Galera, como sempre falamos aqui, o objetivo deste blog é motivar pessoas que precisam (ou querem) perder peso para ter mais autoestima, se sentir mais felizes, mas, principalmente, fazer isso com saúde. Por isso, convidei uma amiga minha para postar aqui suas experiências..
O problema dela é diferente do meu. Para mim, emagrecer é uma questão estética. Cinco quilos a menos me fazem sentir melhor comigo mesma. Ela é uma das milhares de vítimas da obesidade mórbida mundo a fora..
Depois de tentar de tudo para emagrecer, ela agora está seguindo um tratamento novo e, de vez em quando, vai contar aqui os resultados. Dá uma olhada no mail que ela mandou:
Fernanda,
Sou obesa mórbida, já fiz diversos tratamentos com acompanhamento médico e várias dietas por conta própria. Em alguns casos, consegui perder o peso desejado, às vezes, 20, 30 quilos em programas de emagrecimento. Já cheguei a perder até 80 quilos em uma dieta ultrarradical, mas nunca mantive o peso ideal por muito tempo, pois sofro de compulsão alimentar.
A minha alimentação até contém produtos saudáveis, ricos em nutrientes, vitaminas, proteínas, mas o problema é que eu nunca consigo comer um pouco deles. Se como pão, como três, quatro de uma vez. Se como batata, é a porção toda. Suco, dois copos. Bananas, umas três por vez. E aí consigo piorar: intercalo com junk food.
Já cogitei fazer a cirurgia do estômago, mas confesso que quis tentar mais uma vez pelo caminho mais difícil, pois sei que meu problema não é físico, são os meus maus hábitos. Consultei minha médica endocrinologista, e ela me recomendou um novo tratamento: testar um remédio de uso anticonvulsivo para controlar a compulsão alimentar - o Amato 100 mg. Pacientes relataram que ele diminui o apetite e tira a famosa vontade de atacar a comida.
Fiquei desconfiada, mas resolvi experimentar, não tinha muito a perder. Além de ter testado tudo o que já conhecia, até financeiramente compensava, já que a caixa custa em média R$ 35 e dá para dois meses - eu tomo metade da dose, um comprimido no horário do almoço.
Antes de engolir o primeiro comprimido, li com atenção a bula, e senti medo. Os efeitos colaterais são alarmantes. Chance de pedra nos rins, depressão, tontura, visão embaçada, cansaço, sonolência, tontura, perda da concentração e até surto suicida. Será que valia a pena o risco?

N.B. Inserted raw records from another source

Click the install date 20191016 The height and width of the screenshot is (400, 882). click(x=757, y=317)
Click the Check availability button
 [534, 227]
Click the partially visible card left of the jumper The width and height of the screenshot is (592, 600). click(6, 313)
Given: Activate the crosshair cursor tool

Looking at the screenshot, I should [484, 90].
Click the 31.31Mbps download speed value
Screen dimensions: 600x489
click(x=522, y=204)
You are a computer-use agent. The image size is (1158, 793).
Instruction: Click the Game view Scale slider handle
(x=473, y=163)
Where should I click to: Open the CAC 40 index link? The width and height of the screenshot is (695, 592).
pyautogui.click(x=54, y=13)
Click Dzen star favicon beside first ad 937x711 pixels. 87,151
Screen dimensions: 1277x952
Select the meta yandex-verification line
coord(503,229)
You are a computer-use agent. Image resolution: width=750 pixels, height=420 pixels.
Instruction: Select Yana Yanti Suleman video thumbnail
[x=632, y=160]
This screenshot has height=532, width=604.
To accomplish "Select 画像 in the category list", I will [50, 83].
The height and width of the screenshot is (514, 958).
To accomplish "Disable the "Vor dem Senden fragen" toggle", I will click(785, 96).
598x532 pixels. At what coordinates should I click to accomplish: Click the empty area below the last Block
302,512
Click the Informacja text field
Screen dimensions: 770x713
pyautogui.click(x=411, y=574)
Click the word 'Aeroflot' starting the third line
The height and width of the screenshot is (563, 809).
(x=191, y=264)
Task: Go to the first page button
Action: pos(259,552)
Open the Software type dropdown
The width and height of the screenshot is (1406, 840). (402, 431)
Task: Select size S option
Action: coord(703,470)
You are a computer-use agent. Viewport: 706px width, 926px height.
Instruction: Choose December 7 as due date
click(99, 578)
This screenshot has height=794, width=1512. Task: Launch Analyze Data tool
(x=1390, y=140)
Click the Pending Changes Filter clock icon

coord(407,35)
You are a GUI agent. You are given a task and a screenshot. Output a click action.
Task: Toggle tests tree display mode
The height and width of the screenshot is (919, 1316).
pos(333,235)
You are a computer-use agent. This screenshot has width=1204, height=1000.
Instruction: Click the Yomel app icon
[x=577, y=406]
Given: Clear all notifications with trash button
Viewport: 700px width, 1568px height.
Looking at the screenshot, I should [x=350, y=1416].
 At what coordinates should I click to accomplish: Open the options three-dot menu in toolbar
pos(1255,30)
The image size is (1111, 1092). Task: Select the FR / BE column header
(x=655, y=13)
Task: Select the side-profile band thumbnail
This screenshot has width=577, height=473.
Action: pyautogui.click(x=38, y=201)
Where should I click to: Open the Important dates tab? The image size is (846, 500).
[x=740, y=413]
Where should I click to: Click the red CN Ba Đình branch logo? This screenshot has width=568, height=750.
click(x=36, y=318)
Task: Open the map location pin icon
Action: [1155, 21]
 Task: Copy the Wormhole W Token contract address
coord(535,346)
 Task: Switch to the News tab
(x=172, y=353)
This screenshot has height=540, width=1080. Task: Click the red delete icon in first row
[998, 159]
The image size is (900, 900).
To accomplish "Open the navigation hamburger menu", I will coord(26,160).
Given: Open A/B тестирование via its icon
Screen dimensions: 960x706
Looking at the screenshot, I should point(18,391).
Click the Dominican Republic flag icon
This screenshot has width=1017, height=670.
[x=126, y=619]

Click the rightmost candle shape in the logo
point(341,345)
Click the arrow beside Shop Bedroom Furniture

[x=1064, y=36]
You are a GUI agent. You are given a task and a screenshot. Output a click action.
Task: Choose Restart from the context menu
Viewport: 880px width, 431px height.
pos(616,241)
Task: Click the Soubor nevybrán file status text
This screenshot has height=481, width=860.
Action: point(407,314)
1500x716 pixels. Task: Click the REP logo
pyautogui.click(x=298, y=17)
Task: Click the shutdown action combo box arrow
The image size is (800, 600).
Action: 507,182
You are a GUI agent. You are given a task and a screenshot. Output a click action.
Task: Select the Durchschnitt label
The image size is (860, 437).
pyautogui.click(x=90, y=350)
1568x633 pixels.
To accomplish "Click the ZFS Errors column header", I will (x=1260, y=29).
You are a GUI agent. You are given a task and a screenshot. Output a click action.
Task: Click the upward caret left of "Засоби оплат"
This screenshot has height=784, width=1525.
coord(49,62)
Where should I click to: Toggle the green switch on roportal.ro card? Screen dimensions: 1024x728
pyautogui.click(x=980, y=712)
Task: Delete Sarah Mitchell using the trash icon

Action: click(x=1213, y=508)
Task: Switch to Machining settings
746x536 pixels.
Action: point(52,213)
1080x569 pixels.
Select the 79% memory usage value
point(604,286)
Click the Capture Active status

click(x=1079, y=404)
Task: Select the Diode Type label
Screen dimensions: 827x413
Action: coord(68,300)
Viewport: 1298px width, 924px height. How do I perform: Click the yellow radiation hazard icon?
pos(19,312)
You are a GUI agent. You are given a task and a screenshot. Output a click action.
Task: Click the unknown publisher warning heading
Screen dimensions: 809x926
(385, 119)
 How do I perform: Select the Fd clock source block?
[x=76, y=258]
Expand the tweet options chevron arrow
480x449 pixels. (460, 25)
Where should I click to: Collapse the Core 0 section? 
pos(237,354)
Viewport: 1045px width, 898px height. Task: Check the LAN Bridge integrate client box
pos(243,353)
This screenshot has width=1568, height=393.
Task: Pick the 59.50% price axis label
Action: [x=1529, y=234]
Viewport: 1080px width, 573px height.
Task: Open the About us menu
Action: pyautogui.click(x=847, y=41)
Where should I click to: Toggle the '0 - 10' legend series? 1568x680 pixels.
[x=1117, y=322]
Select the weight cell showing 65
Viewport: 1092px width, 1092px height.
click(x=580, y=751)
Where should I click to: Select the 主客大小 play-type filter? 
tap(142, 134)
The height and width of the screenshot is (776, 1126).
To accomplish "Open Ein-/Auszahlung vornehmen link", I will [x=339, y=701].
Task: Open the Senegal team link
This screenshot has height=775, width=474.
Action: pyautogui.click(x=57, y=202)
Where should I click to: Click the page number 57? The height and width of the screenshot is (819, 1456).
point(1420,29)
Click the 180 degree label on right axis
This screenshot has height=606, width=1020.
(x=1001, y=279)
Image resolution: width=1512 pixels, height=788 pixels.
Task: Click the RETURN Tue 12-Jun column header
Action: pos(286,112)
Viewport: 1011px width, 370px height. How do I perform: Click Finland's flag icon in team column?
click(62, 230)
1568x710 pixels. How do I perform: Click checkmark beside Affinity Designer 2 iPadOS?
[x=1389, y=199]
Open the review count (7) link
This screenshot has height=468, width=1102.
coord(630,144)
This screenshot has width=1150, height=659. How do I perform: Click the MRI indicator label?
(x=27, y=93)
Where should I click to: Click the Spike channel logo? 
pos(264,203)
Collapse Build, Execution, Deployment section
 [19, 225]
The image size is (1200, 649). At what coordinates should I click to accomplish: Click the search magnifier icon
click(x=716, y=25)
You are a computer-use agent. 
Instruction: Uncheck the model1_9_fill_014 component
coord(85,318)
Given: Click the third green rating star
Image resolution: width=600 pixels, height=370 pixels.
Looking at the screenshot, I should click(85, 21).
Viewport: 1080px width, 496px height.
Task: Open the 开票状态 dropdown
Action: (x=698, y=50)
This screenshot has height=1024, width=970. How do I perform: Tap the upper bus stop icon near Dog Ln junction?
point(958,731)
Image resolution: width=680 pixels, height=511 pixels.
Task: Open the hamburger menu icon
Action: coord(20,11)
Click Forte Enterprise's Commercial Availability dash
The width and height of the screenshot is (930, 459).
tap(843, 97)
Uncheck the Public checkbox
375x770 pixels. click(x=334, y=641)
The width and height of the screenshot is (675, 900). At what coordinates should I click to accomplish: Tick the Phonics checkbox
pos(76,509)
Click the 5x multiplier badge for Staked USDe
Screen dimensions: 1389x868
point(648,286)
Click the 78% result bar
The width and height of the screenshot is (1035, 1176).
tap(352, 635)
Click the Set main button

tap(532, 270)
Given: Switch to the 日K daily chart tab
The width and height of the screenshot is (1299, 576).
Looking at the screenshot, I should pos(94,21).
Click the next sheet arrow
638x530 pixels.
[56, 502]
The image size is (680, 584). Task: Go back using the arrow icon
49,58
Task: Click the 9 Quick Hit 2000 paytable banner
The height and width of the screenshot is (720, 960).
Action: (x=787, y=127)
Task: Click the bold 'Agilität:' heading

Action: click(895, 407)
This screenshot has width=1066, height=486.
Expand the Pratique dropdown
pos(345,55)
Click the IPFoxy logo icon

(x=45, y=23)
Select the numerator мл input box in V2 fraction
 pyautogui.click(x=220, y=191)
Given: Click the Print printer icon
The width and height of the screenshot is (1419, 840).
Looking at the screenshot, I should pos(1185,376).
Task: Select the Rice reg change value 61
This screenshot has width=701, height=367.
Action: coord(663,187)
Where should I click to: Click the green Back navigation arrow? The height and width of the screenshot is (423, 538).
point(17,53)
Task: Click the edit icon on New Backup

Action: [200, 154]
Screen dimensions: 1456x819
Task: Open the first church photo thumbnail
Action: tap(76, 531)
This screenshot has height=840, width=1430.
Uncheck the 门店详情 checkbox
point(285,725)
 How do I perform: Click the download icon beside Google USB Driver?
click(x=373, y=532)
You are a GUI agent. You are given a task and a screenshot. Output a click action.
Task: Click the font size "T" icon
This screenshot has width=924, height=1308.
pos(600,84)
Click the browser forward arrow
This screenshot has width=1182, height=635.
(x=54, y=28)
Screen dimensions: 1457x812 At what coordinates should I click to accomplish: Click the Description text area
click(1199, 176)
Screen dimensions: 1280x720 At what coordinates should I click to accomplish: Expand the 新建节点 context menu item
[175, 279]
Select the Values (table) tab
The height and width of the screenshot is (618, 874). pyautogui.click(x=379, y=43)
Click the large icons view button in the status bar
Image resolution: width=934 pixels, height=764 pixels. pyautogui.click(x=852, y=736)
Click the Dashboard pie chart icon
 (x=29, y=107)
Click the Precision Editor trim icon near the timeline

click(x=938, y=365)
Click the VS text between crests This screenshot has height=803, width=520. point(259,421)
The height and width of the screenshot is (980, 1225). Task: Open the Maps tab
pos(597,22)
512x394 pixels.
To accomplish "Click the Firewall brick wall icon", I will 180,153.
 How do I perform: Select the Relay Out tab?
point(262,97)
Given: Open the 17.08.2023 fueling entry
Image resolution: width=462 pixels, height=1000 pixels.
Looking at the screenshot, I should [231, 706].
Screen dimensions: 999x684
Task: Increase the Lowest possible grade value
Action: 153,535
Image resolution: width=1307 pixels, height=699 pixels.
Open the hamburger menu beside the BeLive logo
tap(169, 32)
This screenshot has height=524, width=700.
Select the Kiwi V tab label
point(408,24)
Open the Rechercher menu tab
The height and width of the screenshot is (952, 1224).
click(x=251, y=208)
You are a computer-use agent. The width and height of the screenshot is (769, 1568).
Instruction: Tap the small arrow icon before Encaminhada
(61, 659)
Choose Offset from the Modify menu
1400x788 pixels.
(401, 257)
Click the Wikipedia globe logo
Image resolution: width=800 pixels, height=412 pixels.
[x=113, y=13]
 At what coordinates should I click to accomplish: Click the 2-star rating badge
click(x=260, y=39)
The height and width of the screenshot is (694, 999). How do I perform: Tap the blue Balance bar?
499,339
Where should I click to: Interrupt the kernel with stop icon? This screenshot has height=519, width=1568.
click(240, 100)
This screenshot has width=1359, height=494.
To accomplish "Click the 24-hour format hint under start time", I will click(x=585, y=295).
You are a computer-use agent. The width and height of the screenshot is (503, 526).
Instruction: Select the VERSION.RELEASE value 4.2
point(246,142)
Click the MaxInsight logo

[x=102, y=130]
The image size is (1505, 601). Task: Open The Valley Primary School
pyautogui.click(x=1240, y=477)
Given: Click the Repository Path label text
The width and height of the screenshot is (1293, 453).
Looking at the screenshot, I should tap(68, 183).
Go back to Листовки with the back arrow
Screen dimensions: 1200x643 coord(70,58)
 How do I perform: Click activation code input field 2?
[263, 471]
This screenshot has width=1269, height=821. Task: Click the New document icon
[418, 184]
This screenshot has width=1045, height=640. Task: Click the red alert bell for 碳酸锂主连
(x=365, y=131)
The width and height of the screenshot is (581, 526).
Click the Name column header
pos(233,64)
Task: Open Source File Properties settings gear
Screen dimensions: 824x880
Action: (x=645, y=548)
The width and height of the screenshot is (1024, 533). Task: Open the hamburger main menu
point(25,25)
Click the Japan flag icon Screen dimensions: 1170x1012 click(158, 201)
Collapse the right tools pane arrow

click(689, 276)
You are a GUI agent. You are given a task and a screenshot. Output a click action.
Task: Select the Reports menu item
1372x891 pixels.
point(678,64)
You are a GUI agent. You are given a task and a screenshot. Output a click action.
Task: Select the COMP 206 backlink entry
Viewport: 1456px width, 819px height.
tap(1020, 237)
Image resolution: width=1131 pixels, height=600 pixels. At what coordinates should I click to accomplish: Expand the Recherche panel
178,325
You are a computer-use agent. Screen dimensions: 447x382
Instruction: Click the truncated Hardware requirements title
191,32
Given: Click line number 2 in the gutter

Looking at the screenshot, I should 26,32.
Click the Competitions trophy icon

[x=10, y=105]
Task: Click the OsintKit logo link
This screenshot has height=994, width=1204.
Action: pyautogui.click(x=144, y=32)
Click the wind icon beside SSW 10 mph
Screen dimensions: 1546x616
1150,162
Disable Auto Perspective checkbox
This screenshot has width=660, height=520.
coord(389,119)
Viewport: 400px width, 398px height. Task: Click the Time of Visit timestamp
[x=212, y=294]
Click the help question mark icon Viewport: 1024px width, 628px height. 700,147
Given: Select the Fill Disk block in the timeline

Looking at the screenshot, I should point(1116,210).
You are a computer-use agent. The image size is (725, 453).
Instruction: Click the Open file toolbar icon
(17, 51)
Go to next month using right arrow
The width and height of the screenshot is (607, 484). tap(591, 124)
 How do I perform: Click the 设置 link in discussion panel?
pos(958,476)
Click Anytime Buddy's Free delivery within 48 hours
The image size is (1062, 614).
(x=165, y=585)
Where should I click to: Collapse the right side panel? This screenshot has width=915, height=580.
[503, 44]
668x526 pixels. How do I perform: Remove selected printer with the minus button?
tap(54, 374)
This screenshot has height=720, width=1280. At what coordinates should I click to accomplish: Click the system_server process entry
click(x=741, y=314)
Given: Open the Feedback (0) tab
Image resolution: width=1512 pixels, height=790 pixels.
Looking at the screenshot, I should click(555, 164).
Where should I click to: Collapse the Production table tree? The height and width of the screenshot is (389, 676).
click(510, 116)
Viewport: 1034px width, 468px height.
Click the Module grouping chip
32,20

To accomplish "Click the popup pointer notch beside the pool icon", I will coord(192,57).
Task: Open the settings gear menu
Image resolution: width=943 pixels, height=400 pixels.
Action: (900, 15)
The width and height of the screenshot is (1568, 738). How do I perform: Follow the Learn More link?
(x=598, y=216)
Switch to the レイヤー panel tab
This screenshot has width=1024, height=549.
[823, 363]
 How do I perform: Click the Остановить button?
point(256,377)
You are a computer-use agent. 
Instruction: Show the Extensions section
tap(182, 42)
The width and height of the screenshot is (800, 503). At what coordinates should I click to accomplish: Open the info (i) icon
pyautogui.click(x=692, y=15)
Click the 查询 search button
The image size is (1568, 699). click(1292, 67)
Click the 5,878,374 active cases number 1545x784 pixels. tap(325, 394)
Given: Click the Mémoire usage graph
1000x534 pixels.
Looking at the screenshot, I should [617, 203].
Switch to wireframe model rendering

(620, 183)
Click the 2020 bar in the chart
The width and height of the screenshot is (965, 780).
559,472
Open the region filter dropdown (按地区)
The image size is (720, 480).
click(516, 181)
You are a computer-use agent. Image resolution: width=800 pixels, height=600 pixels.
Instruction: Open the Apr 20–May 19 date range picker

Procurei revistas científicas na internet para ver até onde ia os estudos. Vi em sites como o SciELO que o tratamento com Topiramato é, de fato, usado em tratamentos de compulsivos e dependentes.
Arrisquei e testei há uma semana. Combinei com uma reeducação alimentar e exercícios físicos três vezes por semana. Como resultado, posso dizer que tem os dois lados da moeda.
Por um lado, senti tontura, sonolência e um comecinho de depressão, mas, como tinha lido a bula, acho que consegui lidar bem com isso e passei a semana tranquila, sem maiores problemas. Mas tive que me esforçar.
Por outro, ficou, de fato, mais fácil fazer a dieta. Parece que ganhei consciência da comida. Ainda sinto vontade de comer às vezes, mas eu me controlo. Nunca tive esse autocontrole, é algo novo pra mim. Às vezes, nem apetite tenho. É muito estranho. Posso ver um monte de guloseima, mas não dá vontade, não sinto nem fome, nem desejo. Outras vezes, sinto muita fome, muito desejo, mas ainda assim não ataco.
Outra boa notícia é que, em uma semana, perdi seis quilos e diminuí incríveis 10 centímetros de quadril. Não foi só o remédio. Eu controlei muito a comida e ralo bastante na malhação, são quase uma hora e meia de treino quando faço. Mas vale a persistência. Pela primeira vez, acho que vou emagrecer, e para sempre. E acho que vou manter a medicação, apesar dos efeitos colaterais. Vamos ver
A partir de hoje, decidi dar uma de Bridget Jones e tornar meu diário um livro aberto (ahuahauha, que clichê). Todos os dias vou publicar um balanço das últimas 24 horas. Não dá para negar que fica mais fácil se disciplinar sabendo que precisamos prestar contas, certo?